My parents named me Lara after one of their favorite novels and films Doctor Zhivago. When I was a child, I used to wind-up my mother’s musical jewelry box again and again just to hear it play “Lara’s Theme.”
The initial inspiration for The Secrets We Kept came from CIA declassified documents.
In 2014, I read the ninety-nine declassified memos and reports pertaining to the CIA’s mission to print and smuggle Doctor Zhivago back behind the Iron Curtain where it was banned. And it was reading those redacted documents—with their blacked-out names and details—that first inspired me to want to fill in the blanks with fiction.
An important book I read during my research was Anna Pasternak’s Lara: The Untold Love Story That Inspired Doctor Zhivago.
Anna Pasternak spent over a decade researching the life of her great-uncle Boris Pasternak’s lover and muse Olga Ivinskaya. She brought Olga back to the forefront of Pasternak's story, and I found her book to be an incredible resource as I attempted to do the same through fiction.
Where I write.
I have a small home office, which is a small, narrow room with a built-in table facing a window that looks out into my front yard that’s filled with succulents and cacti (I live in Austin, Texas). When I’m working on a novel, I like to surround myself with objects that remind me of the characters or time period. For instance, while writing The Secrets We Kept, I had a copy of the CIA edition of Doctor Zhivago on my windowsill and a framed, 1958 Time Magazine with Boris Pasternak on the cover hanging behind my desk.
Music helps me write.
I’m often inspired by music and use it to tap into a certain emotion, time, or place while writing fiction. I usually write while listening to the same song, over and over again, until I can tune out the words and am left with just the feeling.

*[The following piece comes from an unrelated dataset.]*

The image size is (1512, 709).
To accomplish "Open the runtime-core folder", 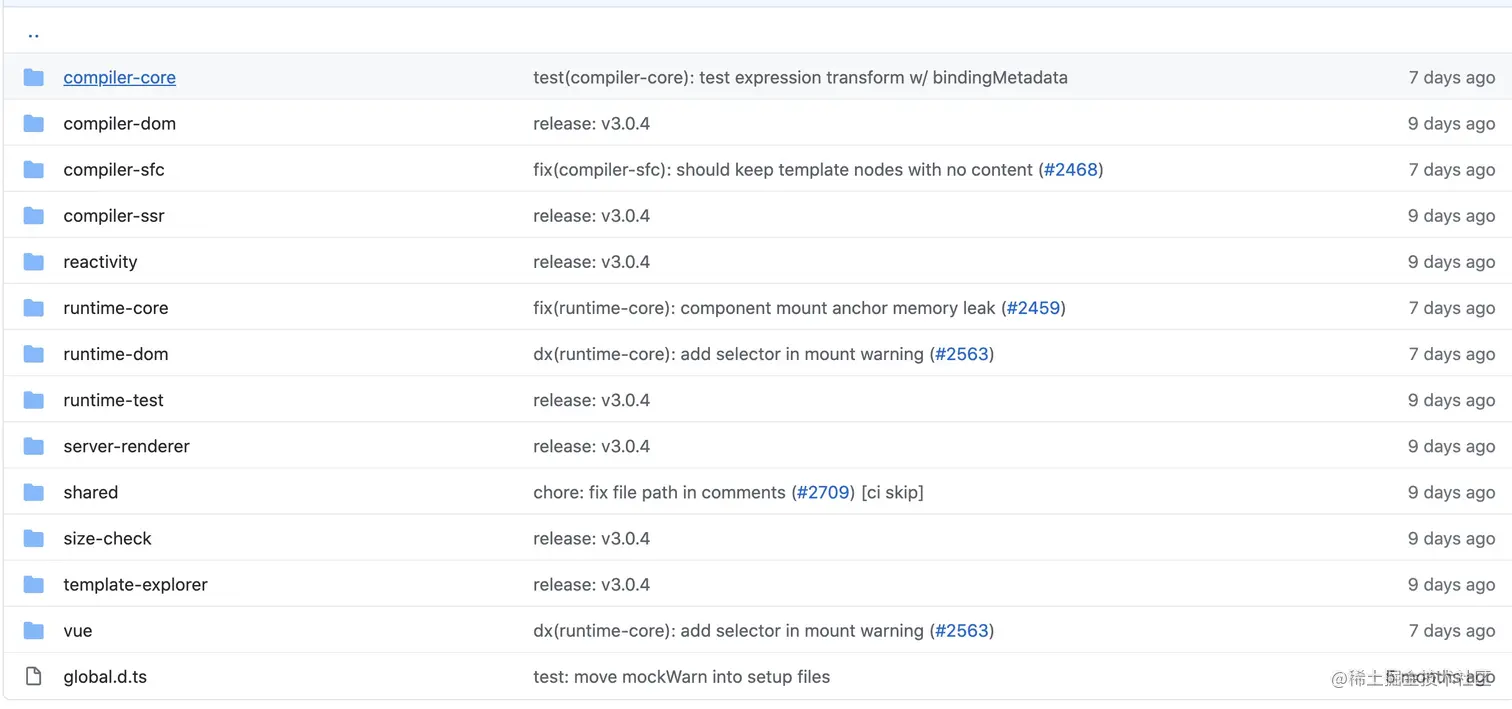I will [115, 308].
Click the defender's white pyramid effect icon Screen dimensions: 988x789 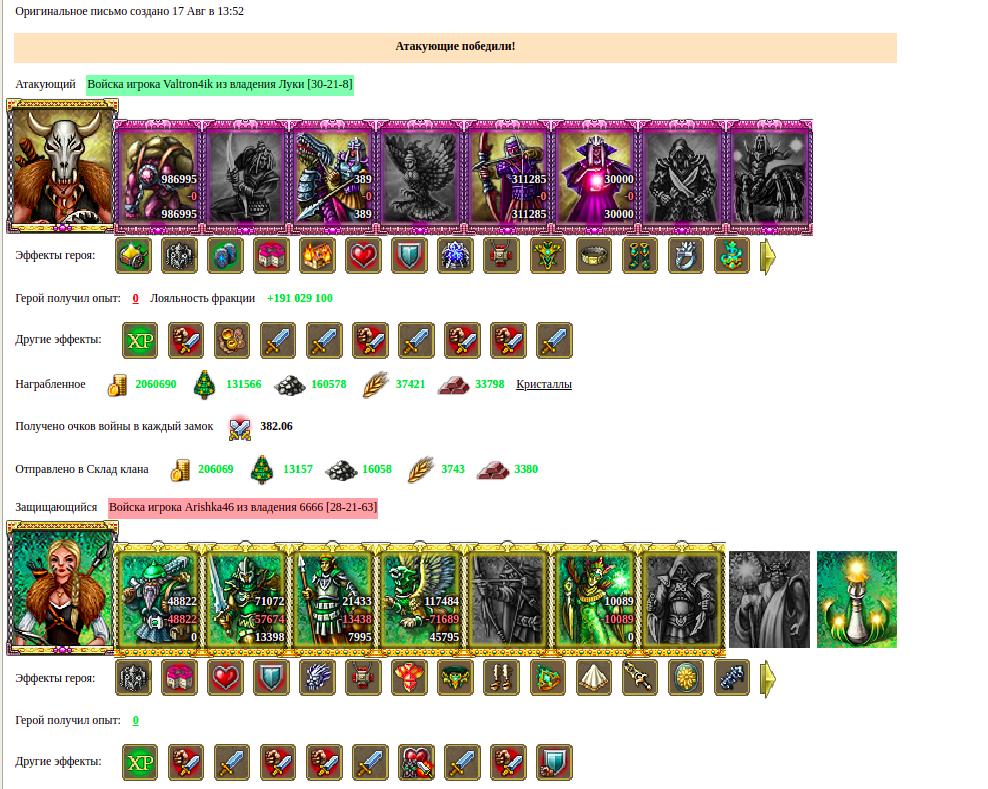pyautogui.click(x=594, y=678)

While composing the Western thread of The Secrets We Kept, I predominantly listened to 1950s and 1960s music—especially artists like Shirley Horn, Duke Ellington, and Ruth Brown.
For the Eastern thread, I listened mostly to sparse classical music—such as Franz Liszt, Tchaikovsky, and Sviatoslav Richter.
I visited Russia while writing The Secrets We Kept.
Traveling to Russia during the writing of The Secrets We Kept provided me with a sense of place and atmosphere, as well as inspiration. It was truly a magical moment getting off the train in Peredelkino and walking the same route Pasternak had walked to his dacha on the hill. Visiting his gravesite and its modest tombstone was an incredibly moving experience.
I think people should read more banned books.
Banned books like Boris Pasternak’s Doctor Zhivago, Toni Morrison’s Beloved, Kurt Vonnegut’s Slaughterhouse-Five, and so many more all changed how I view the world. When you can imagine what life is like for someone completely different than yourself, you gain a new understanding—and with that, a richer, deeper connection to the world. People should not only read banned books they should also question why they were banned in the first place.